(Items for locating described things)
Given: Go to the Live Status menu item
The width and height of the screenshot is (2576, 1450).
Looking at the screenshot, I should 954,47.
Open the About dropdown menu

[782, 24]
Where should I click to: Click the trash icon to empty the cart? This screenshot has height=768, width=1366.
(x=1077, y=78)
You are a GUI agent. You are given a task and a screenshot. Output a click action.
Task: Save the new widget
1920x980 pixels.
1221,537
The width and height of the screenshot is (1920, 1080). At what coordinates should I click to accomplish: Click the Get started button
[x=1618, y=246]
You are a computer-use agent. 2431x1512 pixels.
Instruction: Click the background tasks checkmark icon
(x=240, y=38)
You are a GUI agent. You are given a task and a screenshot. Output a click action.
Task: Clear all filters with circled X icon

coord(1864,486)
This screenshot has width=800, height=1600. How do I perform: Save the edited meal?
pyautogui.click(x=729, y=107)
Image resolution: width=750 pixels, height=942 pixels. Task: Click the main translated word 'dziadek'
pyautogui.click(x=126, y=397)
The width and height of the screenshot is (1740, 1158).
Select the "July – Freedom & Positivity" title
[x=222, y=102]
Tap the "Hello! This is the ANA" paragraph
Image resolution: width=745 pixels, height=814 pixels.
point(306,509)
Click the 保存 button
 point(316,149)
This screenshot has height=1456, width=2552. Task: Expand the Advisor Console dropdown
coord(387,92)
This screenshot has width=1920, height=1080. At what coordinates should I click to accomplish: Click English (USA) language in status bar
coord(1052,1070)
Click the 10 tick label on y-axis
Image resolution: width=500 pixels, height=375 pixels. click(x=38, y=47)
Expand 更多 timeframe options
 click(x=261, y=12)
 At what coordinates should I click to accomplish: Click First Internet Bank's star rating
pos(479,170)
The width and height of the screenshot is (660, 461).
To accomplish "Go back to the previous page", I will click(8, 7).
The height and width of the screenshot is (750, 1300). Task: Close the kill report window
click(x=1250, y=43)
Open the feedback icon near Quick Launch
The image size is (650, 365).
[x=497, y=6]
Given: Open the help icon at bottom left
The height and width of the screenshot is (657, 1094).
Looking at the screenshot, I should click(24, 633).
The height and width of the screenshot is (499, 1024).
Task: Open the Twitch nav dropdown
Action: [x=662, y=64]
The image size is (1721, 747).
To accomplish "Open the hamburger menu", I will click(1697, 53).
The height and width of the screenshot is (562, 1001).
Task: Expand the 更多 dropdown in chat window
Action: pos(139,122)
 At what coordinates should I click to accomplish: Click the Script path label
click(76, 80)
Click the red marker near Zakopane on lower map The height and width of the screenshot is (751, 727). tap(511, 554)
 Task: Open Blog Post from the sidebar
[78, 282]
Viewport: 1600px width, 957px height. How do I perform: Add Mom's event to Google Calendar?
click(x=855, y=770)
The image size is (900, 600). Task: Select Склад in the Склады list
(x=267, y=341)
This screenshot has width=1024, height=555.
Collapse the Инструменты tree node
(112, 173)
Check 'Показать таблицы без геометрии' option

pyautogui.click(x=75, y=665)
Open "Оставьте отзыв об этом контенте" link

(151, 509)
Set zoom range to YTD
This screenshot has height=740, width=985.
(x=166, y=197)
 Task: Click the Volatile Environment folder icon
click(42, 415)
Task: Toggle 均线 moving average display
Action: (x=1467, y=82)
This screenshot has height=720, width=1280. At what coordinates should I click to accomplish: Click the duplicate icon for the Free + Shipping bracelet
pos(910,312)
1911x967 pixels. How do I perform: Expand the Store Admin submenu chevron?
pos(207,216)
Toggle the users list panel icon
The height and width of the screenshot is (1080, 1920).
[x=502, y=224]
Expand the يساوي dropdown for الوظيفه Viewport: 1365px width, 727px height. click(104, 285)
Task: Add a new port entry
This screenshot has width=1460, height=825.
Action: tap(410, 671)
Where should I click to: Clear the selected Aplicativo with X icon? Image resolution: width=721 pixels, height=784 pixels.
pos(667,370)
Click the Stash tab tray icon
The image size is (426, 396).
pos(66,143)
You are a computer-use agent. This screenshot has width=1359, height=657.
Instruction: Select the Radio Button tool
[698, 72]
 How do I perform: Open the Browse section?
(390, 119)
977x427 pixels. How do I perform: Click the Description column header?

Stated exercise. Please extract every line of the items above, copying each one word for word.

Answer in full.
Given: Go to the Live Status menu item
The width and height of the screenshot is (2576, 1450).
Looking at the screenshot, I should 954,47.
Open the About dropdown menu

[782, 24]
Where should I click to: Click the trash icon to empty the cart? This screenshot has height=768, width=1366.
(x=1077, y=78)
You are a GUI agent. You are given a task and a screenshot. Output a click action.
Task: Save the new widget
1920x980 pixels.
1221,537
The width and height of the screenshot is (1920, 1080). At what coordinates should I click to accomplish: Click the Get started button
[x=1618, y=246]
You are a computer-use agent. 2431x1512 pixels.
Instruction: Click the background tasks checkmark icon
(x=240, y=38)
You are a GUI agent. You are given a task and a screenshot. Output a click action.
Task: Clear all filters with circled X icon

coord(1864,486)
This screenshot has width=800, height=1600. How do I perform: Save the edited meal?
pyautogui.click(x=729, y=107)
Image resolution: width=750 pixels, height=942 pixels. Task: Click the main translated word 'dziadek'
pyautogui.click(x=126, y=397)
The width and height of the screenshot is (1740, 1158).
Select the "July – Freedom & Positivity" title
[x=222, y=102]
Tap the "Hello! This is the ANA" paragraph
Image resolution: width=745 pixels, height=814 pixels.
point(306,509)
Click the 保存 button
 point(316,149)
This screenshot has height=1456, width=2552. Task: Expand the Advisor Console dropdown
coord(387,92)
This screenshot has width=1920, height=1080. At what coordinates should I click to accomplish: Click English (USA) language in status bar
coord(1052,1070)
Click the 10 tick label on y-axis
Image resolution: width=500 pixels, height=375 pixels. click(x=38, y=47)
Expand 更多 timeframe options
 click(x=261, y=12)
 At what coordinates should I click to accomplish: Click First Internet Bank's star rating
pos(479,170)
The width and height of the screenshot is (660, 461).
To accomplish "Go back to the previous page", I will click(8, 7).
The height and width of the screenshot is (750, 1300). Task: Close the kill report window
click(x=1250, y=43)
Open the feedback icon near Quick Launch
The image size is (650, 365).
[x=497, y=6]
Given: Open the help icon at bottom left
The height and width of the screenshot is (657, 1094).
Looking at the screenshot, I should click(24, 633).
The height and width of the screenshot is (499, 1024).
Task: Open the Twitch nav dropdown
Action: [x=662, y=64]
The image size is (1721, 747).
To accomplish "Open the hamburger menu", I will click(1697, 53).
The height and width of the screenshot is (562, 1001).
Task: Expand the 更多 dropdown in chat window
Action: pos(139,122)
 At what coordinates should I click to accomplish: Click the Script path label
click(76, 80)
Click the red marker near Zakopane on lower map The height and width of the screenshot is (751, 727). tap(511, 554)
 Task: Open Blog Post from the sidebar
[78, 282]
Viewport: 1600px width, 957px height. How do I perform: Add Mom's event to Google Calendar?
click(x=855, y=770)
The image size is (900, 600). Task: Select Склад in the Склады list
(x=267, y=341)
This screenshot has width=1024, height=555.
Collapse the Инструменты tree node
(112, 173)
Check 'Показать таблицы без геометрии' option

pyautogui.click(x=75, y=665)
Open "Оставьте отзыв об этом контенте" link

(151, 509)
Set zoom range to YTD
This screenshot has height=740, width=985.
(x=166, y=197)
 Task: Click the Volatile Environment folder icon
click(42, 415)
Task: Toggle 均线 moving average display
Action: (x=1467, y=82)
This screenshot has height=720, width=1280. At what coordinates should I click to accomplish: Click the duplicate icon for the Free + Shipping bracelet
pos(910,312)
1911x967 pixels. How do I perform: Expand the Store Admin submenu chevron?
pos(207,216)
Toggle the users list panel icon
The height and width of the screenshot is (1080, 1920).
[x=502, y=224]
Expand the يساوي dropdown for الوظيفه Viewport: 1365px width, 727px height. click(104, 285)
Task: Add a new port entry
This screenshot has width=1460, height=825.
Action: tap(410, 671)
Where should I click to: Clear the selected Aplicativo with X icon? Image resolution: width=721 pixels, height=784 pixels.
pos(667,370)
Click the Stash tab tray icon
The image size is (426, 396).
pos(66,143)
You are a computer-use agent. This screenshot has width=1359, height=657.
Instruction: Select the Radio Button tool
[698, 72]
 How do I perform: Open the Browse section?
(390, 119)
977x427 pixels. How do I perform: Click the Description column header?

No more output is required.